Sus ojos se abrieron, pero ya no eran los ojos de hace unas
horas, de hace unos días, estos ojos estaban llenos de vida, mucho más vivos
que cuando los conocí, más vivos que la primera vez que posé mis ojos sobre
ellos y ellos se posaron en mí. Levantó la cabeza y se acercó a mí – Te amo,
gracias. No lo hubiera logrado sin ti, muchas gracias- Y me besó, me besó como
nunca antes me había besado. Con mi mano izquierda sobre sus cabellos la aleje
de mí, miré sus ojos vivos, sus labios rojos y la apuñale repetidamente con
rabia, una rabia que desbordaba mi cuerpo. Hasta que cerró sus ojos, hasta que
se apagaron.
Después de que consumara el ritual para poder conservar a la
mujer amaba fue que me percaté que me encontraba en su cuarto y que nunca antes
había estado en él. Al pie de su cama, colocado de una manera que fuera lo
último que viera en la noche y lo primero que encontrase su vista al alba, se encontraba
un bastidor con un cuadro. En la tela, en primer plano se encontraba una mujer
que miraba jugar a un niño, pero arriba, a la izquierda, a través de una
ventanita se podía ver una playa solitaria y una mujer que miraba el mar, lo
miraba como si estuviera esperando algo, algún llamado. Algo. El ver la escena
de la ventanita del cuadro causaba que me invadiera un profundo sentimiento de
soledad, de espera, sin saber qué es aquello que estaba esperando
solitariamente. Esto es lo que ella veía todas las noches, pero para qué. ¿Qué
es lo que estaba esperando? ¿Para qué ver todas las noches el mismo cuadro, que
causaba ese terrible sentimiento de soledad y de búsqueda?
Mientras mi cabeza se llenaba de estas y otras dudas, miré
su tocador, al pie de su espejo se
encontraba una foto, una foto nuestra en blanco y negro. Era del día que nos
conocimos. Tenía algo escrito al pie de la foto – Pablo Castel y María Iribarne
por siempre juntos. - ¿Qué significaban
esos nombres?
Esta noche había traído más dudas que soluciones ¿Por qué me
agradeció cuando la estaba matando? ¿Qué relación tenía ella con el cuadro al
pie de su cama? ¿Por qué nuestra foto tenía esos nombres? Ya no me encontraba
seguro de si al matarla había logrado preservar a mi mujer ideal o si la había
ayudado a que se acelerara la destrucción de mi mujer ideal. ¿Había logrado mi
cometido o era una pieza más en su juego que la había ayudado a cumplir su
meta?

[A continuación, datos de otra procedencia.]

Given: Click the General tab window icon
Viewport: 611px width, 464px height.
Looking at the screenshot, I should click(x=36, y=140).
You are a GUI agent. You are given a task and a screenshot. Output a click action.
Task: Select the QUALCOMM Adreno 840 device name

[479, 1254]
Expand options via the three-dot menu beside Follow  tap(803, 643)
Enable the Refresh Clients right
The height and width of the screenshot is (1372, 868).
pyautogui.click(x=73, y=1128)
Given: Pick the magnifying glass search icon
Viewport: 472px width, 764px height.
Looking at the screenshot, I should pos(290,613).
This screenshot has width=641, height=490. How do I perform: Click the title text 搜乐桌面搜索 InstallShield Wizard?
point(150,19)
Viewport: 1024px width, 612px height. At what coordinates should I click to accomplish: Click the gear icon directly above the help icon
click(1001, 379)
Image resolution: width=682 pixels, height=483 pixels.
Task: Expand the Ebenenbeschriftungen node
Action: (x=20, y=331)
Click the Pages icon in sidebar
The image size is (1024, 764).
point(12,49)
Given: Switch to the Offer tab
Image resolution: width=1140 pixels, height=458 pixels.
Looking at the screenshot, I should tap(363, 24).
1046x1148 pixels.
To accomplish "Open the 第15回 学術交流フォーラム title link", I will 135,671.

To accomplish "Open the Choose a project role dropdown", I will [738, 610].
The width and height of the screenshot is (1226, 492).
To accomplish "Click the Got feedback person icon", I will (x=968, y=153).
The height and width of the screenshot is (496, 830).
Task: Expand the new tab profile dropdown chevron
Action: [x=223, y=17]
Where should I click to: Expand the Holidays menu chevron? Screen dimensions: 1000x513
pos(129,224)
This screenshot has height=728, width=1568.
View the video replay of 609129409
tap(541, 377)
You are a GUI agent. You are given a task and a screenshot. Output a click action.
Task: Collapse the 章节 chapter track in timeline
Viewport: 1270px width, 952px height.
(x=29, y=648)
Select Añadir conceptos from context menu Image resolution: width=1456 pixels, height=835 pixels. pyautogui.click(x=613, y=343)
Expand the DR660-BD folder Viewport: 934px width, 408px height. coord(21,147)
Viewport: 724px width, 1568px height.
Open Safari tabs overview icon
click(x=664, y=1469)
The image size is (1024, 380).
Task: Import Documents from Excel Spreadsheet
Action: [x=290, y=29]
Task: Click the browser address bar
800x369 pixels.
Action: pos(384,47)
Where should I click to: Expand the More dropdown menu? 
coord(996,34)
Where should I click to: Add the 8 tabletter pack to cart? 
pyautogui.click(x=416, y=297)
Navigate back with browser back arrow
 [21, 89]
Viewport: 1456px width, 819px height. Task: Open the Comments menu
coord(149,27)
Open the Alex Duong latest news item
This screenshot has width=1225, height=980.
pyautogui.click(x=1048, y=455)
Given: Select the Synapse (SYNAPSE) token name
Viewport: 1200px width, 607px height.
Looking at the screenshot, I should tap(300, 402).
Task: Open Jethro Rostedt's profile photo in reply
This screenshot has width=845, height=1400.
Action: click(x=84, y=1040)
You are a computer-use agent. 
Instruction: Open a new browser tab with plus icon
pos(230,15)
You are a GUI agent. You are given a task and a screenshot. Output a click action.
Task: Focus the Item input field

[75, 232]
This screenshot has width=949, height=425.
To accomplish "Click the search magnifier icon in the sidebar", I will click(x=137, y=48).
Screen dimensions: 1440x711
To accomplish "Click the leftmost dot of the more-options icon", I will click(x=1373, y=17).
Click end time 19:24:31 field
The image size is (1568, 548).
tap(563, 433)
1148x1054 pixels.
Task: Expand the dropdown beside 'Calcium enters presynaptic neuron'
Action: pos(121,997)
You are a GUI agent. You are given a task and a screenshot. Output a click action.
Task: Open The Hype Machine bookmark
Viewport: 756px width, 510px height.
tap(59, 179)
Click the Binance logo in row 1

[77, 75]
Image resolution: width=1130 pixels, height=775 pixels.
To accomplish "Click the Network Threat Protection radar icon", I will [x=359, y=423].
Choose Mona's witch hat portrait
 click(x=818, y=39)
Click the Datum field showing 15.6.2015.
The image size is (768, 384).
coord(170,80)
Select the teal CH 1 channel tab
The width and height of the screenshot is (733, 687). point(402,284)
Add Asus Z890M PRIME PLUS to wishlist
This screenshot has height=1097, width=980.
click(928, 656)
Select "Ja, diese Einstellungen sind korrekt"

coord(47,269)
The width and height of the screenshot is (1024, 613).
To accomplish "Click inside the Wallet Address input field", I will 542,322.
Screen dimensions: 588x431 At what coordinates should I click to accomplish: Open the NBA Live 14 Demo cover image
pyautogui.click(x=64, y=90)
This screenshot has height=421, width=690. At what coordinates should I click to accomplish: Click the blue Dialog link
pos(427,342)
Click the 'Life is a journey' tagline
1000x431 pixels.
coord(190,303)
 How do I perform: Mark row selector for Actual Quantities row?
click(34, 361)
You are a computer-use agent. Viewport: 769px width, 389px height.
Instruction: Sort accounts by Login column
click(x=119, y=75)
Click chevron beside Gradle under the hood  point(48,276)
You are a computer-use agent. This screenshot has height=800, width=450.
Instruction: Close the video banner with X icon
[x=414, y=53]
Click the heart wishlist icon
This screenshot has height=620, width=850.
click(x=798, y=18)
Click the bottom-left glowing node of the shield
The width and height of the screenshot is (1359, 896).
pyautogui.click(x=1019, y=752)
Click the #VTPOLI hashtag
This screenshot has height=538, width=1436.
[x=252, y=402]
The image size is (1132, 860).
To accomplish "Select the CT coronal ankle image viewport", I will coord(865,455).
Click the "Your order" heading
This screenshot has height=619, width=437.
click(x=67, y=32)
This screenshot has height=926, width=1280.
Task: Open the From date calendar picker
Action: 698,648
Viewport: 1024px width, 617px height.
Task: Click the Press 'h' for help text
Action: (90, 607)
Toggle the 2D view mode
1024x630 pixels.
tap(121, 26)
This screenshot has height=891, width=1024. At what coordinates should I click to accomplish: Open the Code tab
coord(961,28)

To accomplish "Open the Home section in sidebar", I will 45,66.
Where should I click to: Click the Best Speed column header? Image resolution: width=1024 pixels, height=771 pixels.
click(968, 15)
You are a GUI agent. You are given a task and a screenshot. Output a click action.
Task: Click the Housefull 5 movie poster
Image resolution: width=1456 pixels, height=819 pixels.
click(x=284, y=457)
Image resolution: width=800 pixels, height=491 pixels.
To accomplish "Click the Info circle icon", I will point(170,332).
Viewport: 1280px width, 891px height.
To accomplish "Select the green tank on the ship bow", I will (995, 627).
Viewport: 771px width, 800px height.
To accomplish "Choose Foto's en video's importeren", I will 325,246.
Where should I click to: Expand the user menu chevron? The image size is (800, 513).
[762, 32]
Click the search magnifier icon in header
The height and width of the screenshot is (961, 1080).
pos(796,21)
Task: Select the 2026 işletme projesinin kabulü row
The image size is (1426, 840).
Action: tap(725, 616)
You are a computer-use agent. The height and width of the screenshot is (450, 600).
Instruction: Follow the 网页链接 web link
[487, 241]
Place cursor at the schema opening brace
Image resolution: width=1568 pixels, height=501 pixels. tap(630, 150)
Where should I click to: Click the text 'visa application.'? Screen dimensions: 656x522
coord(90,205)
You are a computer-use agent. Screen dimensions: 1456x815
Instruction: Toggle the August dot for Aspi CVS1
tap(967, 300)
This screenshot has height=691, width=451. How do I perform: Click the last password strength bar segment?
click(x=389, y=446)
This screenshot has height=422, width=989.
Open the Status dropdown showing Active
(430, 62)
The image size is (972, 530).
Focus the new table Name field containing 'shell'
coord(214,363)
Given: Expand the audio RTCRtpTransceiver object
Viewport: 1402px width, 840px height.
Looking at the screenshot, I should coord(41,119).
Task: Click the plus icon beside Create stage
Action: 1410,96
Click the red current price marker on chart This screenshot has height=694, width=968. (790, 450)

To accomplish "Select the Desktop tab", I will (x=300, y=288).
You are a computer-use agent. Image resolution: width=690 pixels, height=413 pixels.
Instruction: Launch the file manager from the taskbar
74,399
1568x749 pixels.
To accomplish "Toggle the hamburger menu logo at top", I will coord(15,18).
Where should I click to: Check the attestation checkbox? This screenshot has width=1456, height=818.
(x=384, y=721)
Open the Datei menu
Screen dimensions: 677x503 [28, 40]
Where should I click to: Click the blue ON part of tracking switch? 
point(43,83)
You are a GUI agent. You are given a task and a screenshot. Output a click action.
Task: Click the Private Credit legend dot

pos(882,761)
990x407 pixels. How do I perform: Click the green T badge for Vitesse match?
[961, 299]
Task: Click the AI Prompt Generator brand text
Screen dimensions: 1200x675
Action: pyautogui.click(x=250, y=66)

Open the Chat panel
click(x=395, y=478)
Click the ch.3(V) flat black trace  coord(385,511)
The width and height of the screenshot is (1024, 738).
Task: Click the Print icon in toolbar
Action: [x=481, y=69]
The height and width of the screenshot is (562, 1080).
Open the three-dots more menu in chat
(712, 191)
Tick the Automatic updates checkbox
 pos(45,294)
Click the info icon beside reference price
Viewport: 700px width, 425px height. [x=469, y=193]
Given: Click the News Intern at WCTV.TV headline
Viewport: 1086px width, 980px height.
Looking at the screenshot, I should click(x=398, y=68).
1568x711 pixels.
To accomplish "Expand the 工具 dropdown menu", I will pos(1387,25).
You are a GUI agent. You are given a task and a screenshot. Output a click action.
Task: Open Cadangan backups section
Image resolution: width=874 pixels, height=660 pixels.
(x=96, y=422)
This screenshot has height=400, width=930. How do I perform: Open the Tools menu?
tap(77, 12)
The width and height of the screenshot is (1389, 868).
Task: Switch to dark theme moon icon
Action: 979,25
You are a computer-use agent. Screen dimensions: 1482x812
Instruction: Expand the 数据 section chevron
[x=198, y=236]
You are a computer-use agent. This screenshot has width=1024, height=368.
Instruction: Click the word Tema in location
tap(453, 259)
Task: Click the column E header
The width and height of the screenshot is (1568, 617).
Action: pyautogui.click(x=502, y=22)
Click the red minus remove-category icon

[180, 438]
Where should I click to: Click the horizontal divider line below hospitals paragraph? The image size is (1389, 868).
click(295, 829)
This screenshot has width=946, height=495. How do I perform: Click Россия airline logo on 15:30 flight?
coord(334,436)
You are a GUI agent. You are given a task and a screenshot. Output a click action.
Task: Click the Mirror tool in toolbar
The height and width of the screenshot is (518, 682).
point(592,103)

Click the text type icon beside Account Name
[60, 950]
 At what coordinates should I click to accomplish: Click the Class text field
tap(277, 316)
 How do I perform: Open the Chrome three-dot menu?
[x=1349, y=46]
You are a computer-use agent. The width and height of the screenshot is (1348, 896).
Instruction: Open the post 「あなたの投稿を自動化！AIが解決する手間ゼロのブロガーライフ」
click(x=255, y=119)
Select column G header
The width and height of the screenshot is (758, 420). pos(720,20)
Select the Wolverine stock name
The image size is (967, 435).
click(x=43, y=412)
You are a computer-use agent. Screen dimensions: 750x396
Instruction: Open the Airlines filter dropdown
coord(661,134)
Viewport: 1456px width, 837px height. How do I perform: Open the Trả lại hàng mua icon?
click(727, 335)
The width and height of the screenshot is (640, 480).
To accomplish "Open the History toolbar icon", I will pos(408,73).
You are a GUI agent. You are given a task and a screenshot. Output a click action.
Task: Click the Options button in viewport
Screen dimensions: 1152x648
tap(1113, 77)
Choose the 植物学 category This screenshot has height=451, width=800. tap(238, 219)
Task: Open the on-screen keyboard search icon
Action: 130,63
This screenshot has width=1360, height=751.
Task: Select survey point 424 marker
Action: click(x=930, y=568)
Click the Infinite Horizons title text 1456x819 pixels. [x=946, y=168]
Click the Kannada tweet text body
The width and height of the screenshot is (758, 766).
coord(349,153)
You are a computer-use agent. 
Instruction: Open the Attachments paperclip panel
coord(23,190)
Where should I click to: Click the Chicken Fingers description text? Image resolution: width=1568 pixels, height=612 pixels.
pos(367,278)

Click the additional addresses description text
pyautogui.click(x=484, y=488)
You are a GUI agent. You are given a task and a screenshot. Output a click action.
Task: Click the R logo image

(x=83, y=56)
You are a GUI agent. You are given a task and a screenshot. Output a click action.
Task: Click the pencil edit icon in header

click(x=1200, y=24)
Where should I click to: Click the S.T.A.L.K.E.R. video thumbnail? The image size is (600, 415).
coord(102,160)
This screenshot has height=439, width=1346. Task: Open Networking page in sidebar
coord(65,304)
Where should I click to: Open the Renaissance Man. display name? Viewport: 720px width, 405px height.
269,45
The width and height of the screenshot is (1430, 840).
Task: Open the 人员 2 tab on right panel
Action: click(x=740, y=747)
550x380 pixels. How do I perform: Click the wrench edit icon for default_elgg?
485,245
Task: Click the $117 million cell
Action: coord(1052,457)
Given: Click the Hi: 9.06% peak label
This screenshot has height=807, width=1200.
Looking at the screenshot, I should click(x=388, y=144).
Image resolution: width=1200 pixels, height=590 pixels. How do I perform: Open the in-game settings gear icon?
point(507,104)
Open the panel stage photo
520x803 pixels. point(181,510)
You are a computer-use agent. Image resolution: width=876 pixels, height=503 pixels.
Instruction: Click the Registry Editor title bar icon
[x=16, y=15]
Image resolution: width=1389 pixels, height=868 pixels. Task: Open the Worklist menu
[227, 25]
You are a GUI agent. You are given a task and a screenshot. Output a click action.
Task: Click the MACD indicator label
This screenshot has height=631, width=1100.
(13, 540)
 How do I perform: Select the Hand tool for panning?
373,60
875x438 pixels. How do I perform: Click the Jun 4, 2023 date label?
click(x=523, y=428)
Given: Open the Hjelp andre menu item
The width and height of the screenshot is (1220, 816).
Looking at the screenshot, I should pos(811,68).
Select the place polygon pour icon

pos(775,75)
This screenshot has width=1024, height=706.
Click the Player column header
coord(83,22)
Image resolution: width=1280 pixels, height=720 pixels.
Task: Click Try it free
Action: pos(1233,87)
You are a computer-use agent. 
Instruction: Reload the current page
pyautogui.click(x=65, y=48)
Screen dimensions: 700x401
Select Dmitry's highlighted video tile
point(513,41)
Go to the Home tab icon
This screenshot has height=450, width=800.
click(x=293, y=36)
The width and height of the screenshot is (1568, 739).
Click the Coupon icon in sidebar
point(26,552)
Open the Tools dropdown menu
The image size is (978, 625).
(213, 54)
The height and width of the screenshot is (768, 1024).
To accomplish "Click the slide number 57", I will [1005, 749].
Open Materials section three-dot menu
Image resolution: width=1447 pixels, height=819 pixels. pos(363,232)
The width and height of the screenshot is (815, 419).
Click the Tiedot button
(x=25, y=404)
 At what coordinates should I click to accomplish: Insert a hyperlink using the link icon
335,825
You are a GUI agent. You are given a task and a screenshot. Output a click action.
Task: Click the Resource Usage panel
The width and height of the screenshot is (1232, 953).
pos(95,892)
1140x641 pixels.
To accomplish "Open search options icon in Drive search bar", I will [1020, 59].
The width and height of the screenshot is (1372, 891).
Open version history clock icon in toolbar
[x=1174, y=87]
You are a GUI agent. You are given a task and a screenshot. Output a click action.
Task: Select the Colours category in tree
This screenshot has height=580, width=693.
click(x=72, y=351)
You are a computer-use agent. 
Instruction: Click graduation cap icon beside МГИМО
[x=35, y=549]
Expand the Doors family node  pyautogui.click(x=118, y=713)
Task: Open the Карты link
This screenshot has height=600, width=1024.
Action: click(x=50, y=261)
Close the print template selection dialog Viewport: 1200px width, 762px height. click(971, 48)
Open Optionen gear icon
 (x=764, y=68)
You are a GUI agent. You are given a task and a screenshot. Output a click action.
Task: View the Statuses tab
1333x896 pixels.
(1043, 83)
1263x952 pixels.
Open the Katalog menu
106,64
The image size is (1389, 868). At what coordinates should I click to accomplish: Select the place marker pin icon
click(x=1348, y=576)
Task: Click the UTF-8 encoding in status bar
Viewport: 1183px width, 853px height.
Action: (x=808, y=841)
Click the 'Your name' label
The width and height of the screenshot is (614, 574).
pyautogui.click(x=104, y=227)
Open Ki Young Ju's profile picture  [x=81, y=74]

Cuando me di cuenta mis ojos estaban llenos de lágrimas y me costaba
respirar.
Me acerqué a su cuerpo inerte, empuñé con mi mano derecha el
cuchillo, dispuesto a sacarlo de una vez de su pecho, cuando me llamó la
atención un libro que se encontraba en su mesa de noche, al lado de la lámpara
que tenuemente iluminaba el cuarto, el único cuarto con vida de todo el
edificio. Era el Túnel de Sabato, su novela favorita. Dejé el cuchillo y agarré el libro. No era un libro viejo pero el uso lo había gastado hasta los extremos,
las tapas y las orillas estaban sumamente gastadas, tuve que abrirlo con
cuidado ya que parecía que estaba a punto de desojarse, de morir. De todo el
libro sólo una página estaba separada de las demás, tenía una pequeña tira de
lienzo que la señalaba. En esa página estaba una frase subrayada a lápiz, con
una fina y perfecta línea: “Y usted cree que esto es una casualidad, pero no es
una casualidad, nunca hay casualidades”.